Qué dicen exactamente los extrabajadores
Según el reportaje original que ha destapado la historia, varios empleados que formaban parte de equipos de moderación y entrenamiento de modelos vieron pasar por sus pantallas fragmentos de vídeo capturados por las Ray-Ban Meta en situaciones extremadamente privadas. Hablamos de personas teniendo relaciones sexuales, escenas en baños, niños en momentos cotidianos. Material que, en teoría, jamás debería salir del dispositivo del usuario sin un consentimiento explícito y muy informado.
Los denunciantes aseguran que alertaron internamente, que pidieron protocolos más claros y que recibieron a cambio cartas de despido. Meta, por su parte, lo niega todo: ni se grabó lo que dicen, ni se despidió a nadie por denunciar. Una negación corporativa de manual.
El detalle técnico que conviene no perder de vista: las Ray-Ban Meta tienen una luz LED frontal que se enciende al grabar, pero el LED es pequeño, y en interiores con poca luz pasa fácilmente desapercibido. Súmale que la grabación se puede activar por voz o con un toque, y tienes la tormenta perfecta de captura sin contexto.
Por qué este caso pinta tan turbio
Hay un patrón que se repite con cada gadget que mete cámara en la cara: primero llega el wow, luego llega el reportaje. Le pasó a las Google Glass hace más de una década, le pasó al Humane Pin, y ahora le toca a las gafas de Meta. La diferencia es la escala: las Ray-Ban Meta se han vendido como churros porque parecen unas Wayfarer normales y porque, vale, la integración con la IA está bastante fina.
El problema es que el modelo de negocio de las gafas inteligentes requiere datos para mejorar. Audio, vídeo, contexto. Y alguien tiene que revisar esos datos para entrenar los sistemas. Cuando ese alguien empieza a ver escenas que no debería estar viendo, ya no estamos hablando de un fallo técnico: estamos hablando de un diseño de pipeline que no contempla la dignidad del usuario como prioridad.
Esto ya lo hemos visto, y no acabó bien
El precedente más doloroso es el de los moderadores de contenido de la propia Meta y de TikTok, que llevan años denunciando trauma psicológico por el material que tienen que revisar. Hubo demandas, hubo acuerdos millonarios, hubo documentales. Y aun así, la industria sigue tratando la moderación como un mal necesario que se externaliza al país más barato y se firma con un NDA grueso.
Lo que cambia con las Ray-Ban Meta es que ya no estamos solo moderando lo que la gente sube voluntariamente a una red.
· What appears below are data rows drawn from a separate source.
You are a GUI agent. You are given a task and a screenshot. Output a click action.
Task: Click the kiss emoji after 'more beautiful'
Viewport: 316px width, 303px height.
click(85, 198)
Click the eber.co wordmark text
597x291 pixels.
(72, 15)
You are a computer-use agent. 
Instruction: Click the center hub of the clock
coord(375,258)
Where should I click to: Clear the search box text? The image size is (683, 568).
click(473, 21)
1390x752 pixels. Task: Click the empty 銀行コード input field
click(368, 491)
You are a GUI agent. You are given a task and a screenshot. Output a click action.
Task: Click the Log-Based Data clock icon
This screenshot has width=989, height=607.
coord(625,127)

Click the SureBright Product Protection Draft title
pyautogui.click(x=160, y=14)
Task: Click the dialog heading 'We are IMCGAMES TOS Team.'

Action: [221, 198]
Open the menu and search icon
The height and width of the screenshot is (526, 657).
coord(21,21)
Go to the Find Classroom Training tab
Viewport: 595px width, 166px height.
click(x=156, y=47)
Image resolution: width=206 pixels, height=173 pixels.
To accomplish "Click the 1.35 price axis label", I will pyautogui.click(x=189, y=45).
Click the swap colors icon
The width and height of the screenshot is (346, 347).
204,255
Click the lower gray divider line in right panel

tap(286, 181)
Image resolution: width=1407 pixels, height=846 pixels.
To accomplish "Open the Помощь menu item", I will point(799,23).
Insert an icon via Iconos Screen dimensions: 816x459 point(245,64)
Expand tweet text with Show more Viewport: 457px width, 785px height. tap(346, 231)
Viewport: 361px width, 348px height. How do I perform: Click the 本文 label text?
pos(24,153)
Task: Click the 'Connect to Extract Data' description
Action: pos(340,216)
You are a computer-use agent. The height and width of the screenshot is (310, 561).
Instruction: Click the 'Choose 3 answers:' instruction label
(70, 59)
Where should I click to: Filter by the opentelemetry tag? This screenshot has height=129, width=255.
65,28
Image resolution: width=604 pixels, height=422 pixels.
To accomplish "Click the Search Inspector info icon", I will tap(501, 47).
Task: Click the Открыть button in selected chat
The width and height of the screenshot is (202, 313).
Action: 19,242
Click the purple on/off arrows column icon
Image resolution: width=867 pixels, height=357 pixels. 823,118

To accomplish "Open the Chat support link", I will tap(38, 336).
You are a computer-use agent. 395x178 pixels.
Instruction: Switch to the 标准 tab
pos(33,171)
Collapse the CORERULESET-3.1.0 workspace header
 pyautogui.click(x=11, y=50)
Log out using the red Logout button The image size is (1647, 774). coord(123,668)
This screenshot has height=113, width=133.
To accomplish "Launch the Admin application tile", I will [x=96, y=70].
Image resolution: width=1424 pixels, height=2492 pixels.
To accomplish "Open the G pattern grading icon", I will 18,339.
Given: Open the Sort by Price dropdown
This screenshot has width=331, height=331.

Estamos moderando lo que un usuario grabó sin saber del todo que lo estaba grabando, en su casa, con su pareja, con sus hijos. La frontera entre captura accidental y vigilancia normalizada se está disolviendo a velocidad de release. Y la respuesta corporativa — negarlo y despedir al mensajero — es exactamente la jugada que enseña a otros empleados a callarse.
El caso ahora se mueve en territorio legal. Veremos si los despidos resisten un escrutinio judicial, si la AEPD abre algo del lado europeo, y si Meta cambia el protocolo o se limita a mejorar el LED. Apuesta segura: lo segundo.
Mientras tanto, si tienes unas Ray-Ban Meta, igual es buen momento para preguntarte donde acaban esos vídeos que grabaste el sábado por la noche. Spoiler: no lo sabemos del todo.
Hype-O-Meter
Nivel de hype: 2/10. Esto no es hype, es alarma. El producto sigue molando técnicamente, pero el escándalo destapa un agujero ético que ningún update de firmware arregla. Si Meta no enseña pipeline transparente, las gafas pasan de gadget cool a accesorio incómodo — y no por el peso.
El resumen para vagos (TL;DR)
- 🎯 ¿Qué ha pasado? Extrabajadores de Meta dicen que las Ray-Ban grabaron sexo y momentos íntimos, y que los despidieron al denunciarlo.
- 🔥 ¿Por qué importa? Confirma que el pipeline de datos de las gafas inteligentes pasa por ojos humanos sin garantías reales para el usuario.
- 🤔 ¿Nos afecta o es solo un meme? Si llevas cámara en la cara, sí. Y si la lleva el de enfrente, también.